Some may call it a degeneration of standards, but others may refer to it an effective use of resources – the promise of some poor weather was overshadowed by the generosity of some club members and some effective planning.
Harry Smith, Jerry Gabriel, Peter Wills, Gerard Galvin, Bruce Sommerville and I headed for a cycle tour of the Wairarapa countryside, hoping to enjoy some rural and coastal views. Unfortunately the bad weather rolled in on Friday afternoon, my frustration compounded as I tried to get out of Blenheim airport necessitating a late departure.
The usual Friday night grovel of pitching a fly in the Tararua rain and wind was replaced by a more gentile and pleasant arrival at John & Ann Rhodes place in Greytown. The accommodation decidedly warmer and drier than the Holdsworth road end a few kilometres away, though it would still be damp for Harry as John had staked out a wonderful pine tree for him to bivvy under. Dessert and slide shows of Easter trips followed, reminiscing over the cycle journey through the Rainbow & Molesworth followed by the damp trip over the 3 passes in Arthurs Pass when Harry had offered John a pine tree to bivvy under.

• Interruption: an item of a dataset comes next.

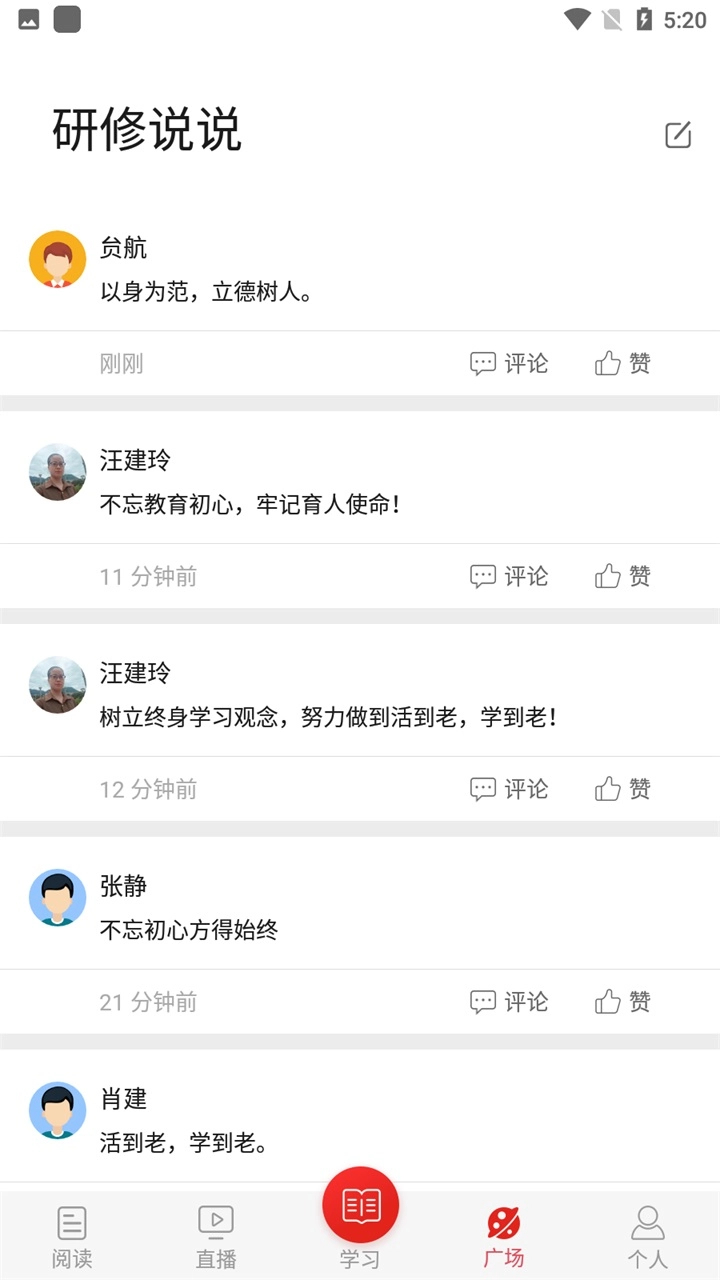Screen dimensions: 720x1280
Task: Like 汪建玲's post from 11 minutes ago
Action: (x=622, y=576)

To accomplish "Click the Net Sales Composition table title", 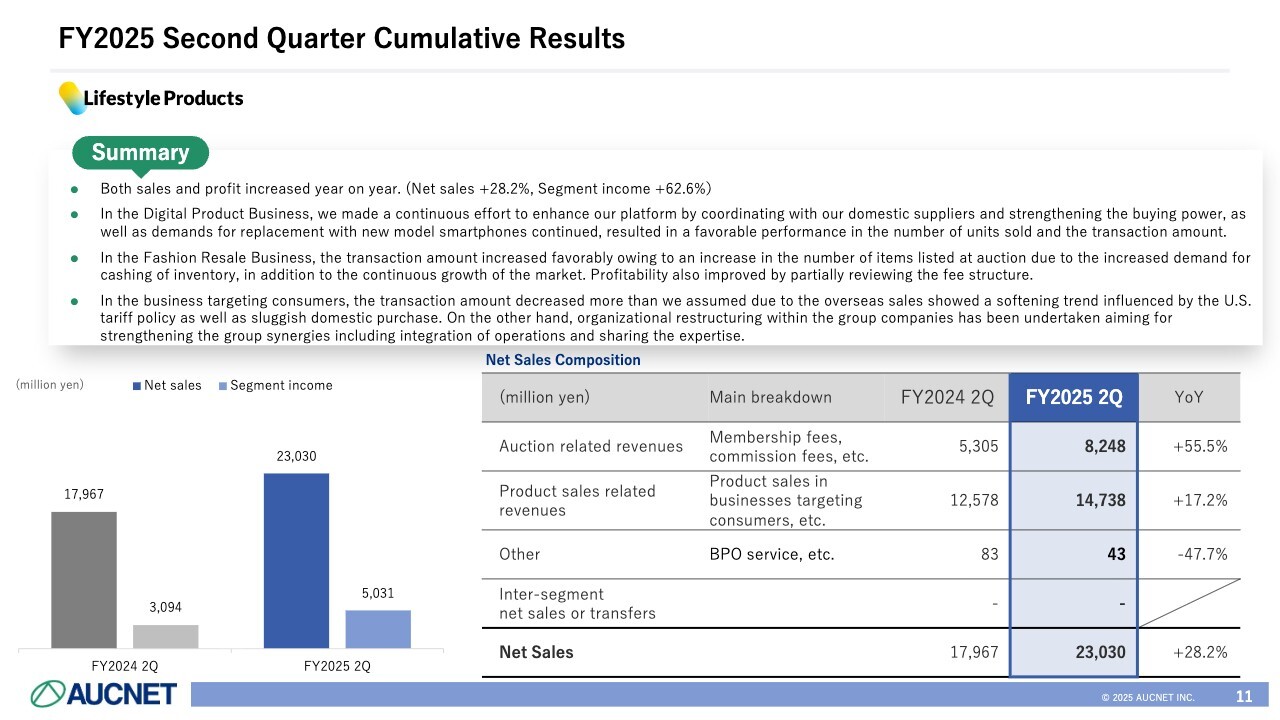I will (563, 360).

We awoke warm and dry, even Harry, as John softened in his threats. John and Ann joined us as we set forth for the 20km journey to the Gladstone Pub where we farewelled them – they had more sense than to be out in the damp weather. The hills of the Wairarapa may not be high but they were unrelenting as we were up and down all the way to lunch in a bus shelter at Te Wharau. The trip proper was beginning as the post lunch riding was great, a short steep climb on a gravel road followed by a long windy descent through the bush and out to the coast. The conditions still a little damp, one could be forgiven for not realising these were public roads as we travelled 30kms without seeing another vehicle. Arrival at Riversdale was greeted by the shelter of the campground caretakers house and a brew, although Peter forgot these winter conditions and headed for a swim at the beach. The waves rolled in under a grey sky, a summer haven now looking a moody wild exposed coast as we strolled the beach. Again it was a hard life in the evening as we settled down to brew after brew and a hot shower added in for good measure. It was with some amazement to think it would have cost more to pitch a tent here than endure the ‘hardship’ of a warm house.
The gods obviously looked down upon us, thought we were soft and needed hardening up – the weather was to make up for the excessively comfortable accommodation. The rain was heavy as we headed out on Sunday morning, the southerly adding an extra chill to the early winter conditions. Soon the rain eased and the road headed up and up. The ride back followed a more northern route, the main road to both Riversdale and Castlepoint, more cars but still a pleasant ride. The pleasant hills covered in grapes brought back memories of Beaujolais and Provence, the weather bringing back different memories of the Tararuas!
We rejoined our outward trail at the Gladstone Pub where hot chips were ordered in vast quantities as we sheltered before the flat easy ride back into Greytown. We were once again greeted with John & Ann’s superb hospitality, with dinner served in Greytown to conclude a cold, wet but interesting journey.